Observations strongly suggest that cells within a tissue divide asymmetrically and are spatially entangled in their environment. Most importantly, these characteristics are always present in malignancies where the differences of chromatin in daughter cells produce a variegated gene expression in cancer.
The knowledge that cancer cell division is asymmetric and daughter cells are non-identical in terms of their chromatin (epigenetic) and gene expession affects the understanding of cancer cell behavior. Ultimately, chromatin differences directly relate to trascription where daughter cells feature between 2000 and 3000 variations in genes, which results in a highly asymmetric and heterogeneous gene expression in cancer. Therefore, the implication that asymmetry exerts on the understanding of cancer leads to significant increases in the complexity of each respective cancer being researched.

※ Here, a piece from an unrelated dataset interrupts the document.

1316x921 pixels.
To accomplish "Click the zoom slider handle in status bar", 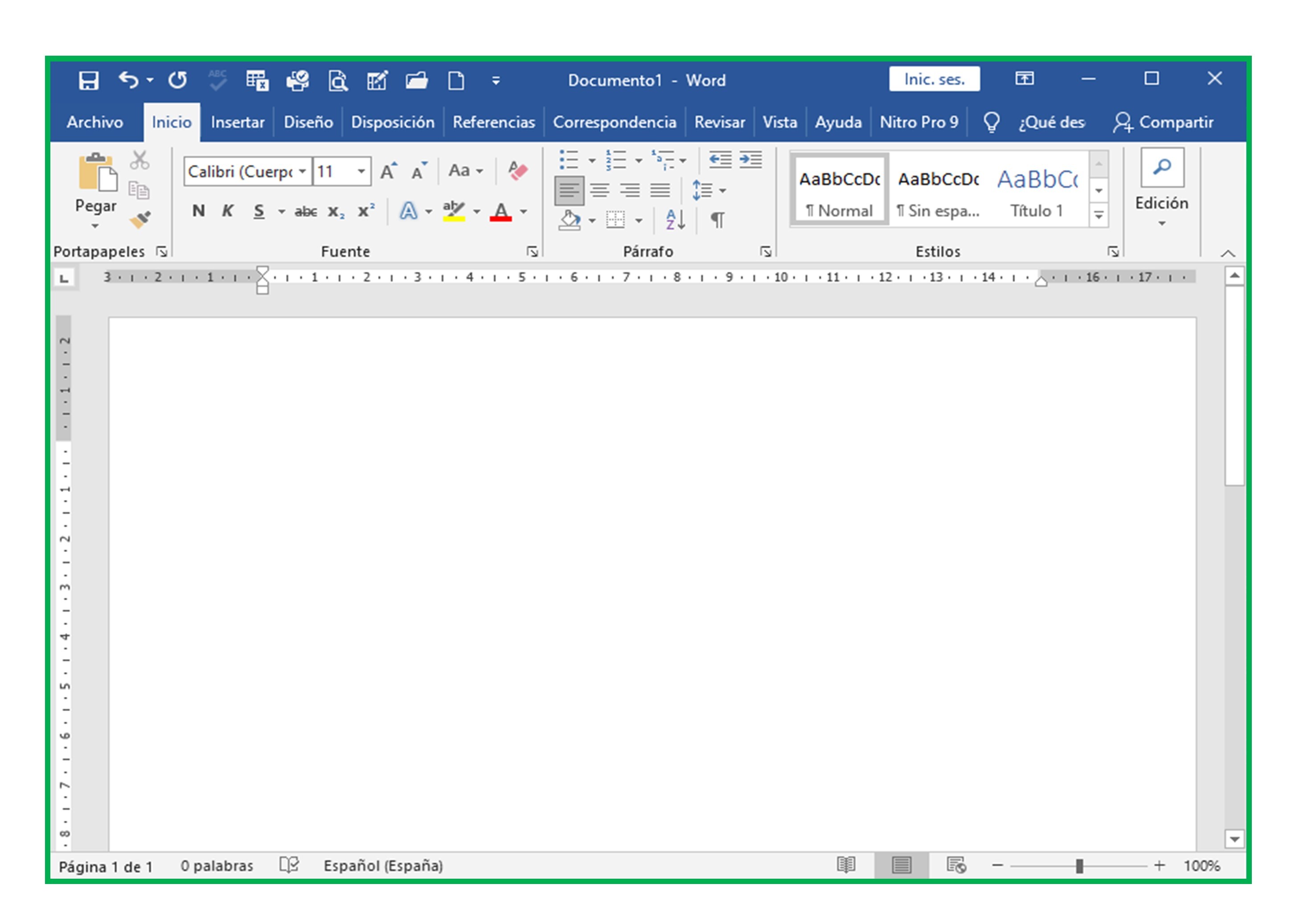I will [1079, 865].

During future work, the significance of epigenetic chromatin asymmetry will continue to be explored by observing functional differences cells of the same tissue and the variability of cancer cell lines in terms of heterochromatin and the methylation of DNA.
The variation in methylation of cytosine in the transposons, which exist in massive patches, is responsible for the variation in chromatin and the methylation of histone H3. This type of variation introduces a variable in the degree of gene expression. Results from observations in cancer cell lines exhibit an extreme variation in chromatin in different daughter cells. This suggests similar variation in gene expression. Ultimately, this allows for the evolution of resistant cells and clones in cancer and cancer cell lines.
Chromatin are formed at the site where DNA is methylated and the methylation will be marked by histones. If DNA is methylated, it will result in chromatin that has the spooling molecule histone H3 (lysine methylation). "Heterochromatin is characterized by the methylation of histone H3 and lysine 9 (H3Lys9), and the specific binding of heterochromatin protein 1 (HP1) to methylated H3Lys9." (Jackson, Lindroth, Cao, & Jacobsen, 2002) Observations of heterochromatin in cancer cell lines suggest a marked variation in the methylation of DNA. This is an uncontrollable variable in the use of cell lines.
Any molecular marker will display some degree of epigenetic asymmetry in fifty percent of the cell population. Dimorphic estrogen receptor positivity exists in invasive breast cancer. This type of feature may be present in any observable cell line or cancer. The features in this kind of dimorphic pathway suggest an asymmetric cell response and therefore an opportunity for the evolution of resistance. This also strongly suggests a differential response to therapy. In terms of single cell analysis, the results must be analyzed with the asymmetry in mind.
The blocking of the methylation of cytosine may be able to reduce variability that results from the high level of heterogeneity in cancer cell lines. In terms of research, epigenetic asymmetry raises the issue of cancer cell lines or cancer in tissue being much more heterogeneous than previously anticipated. The question then becomes whether this additional variability can be anticipated and minimized by blocking the degree of methylation of cytosine in any given research model. The additional level of constraint and limitation of variables may then lead to an increase in accuracy during the development of therapeutic treatment.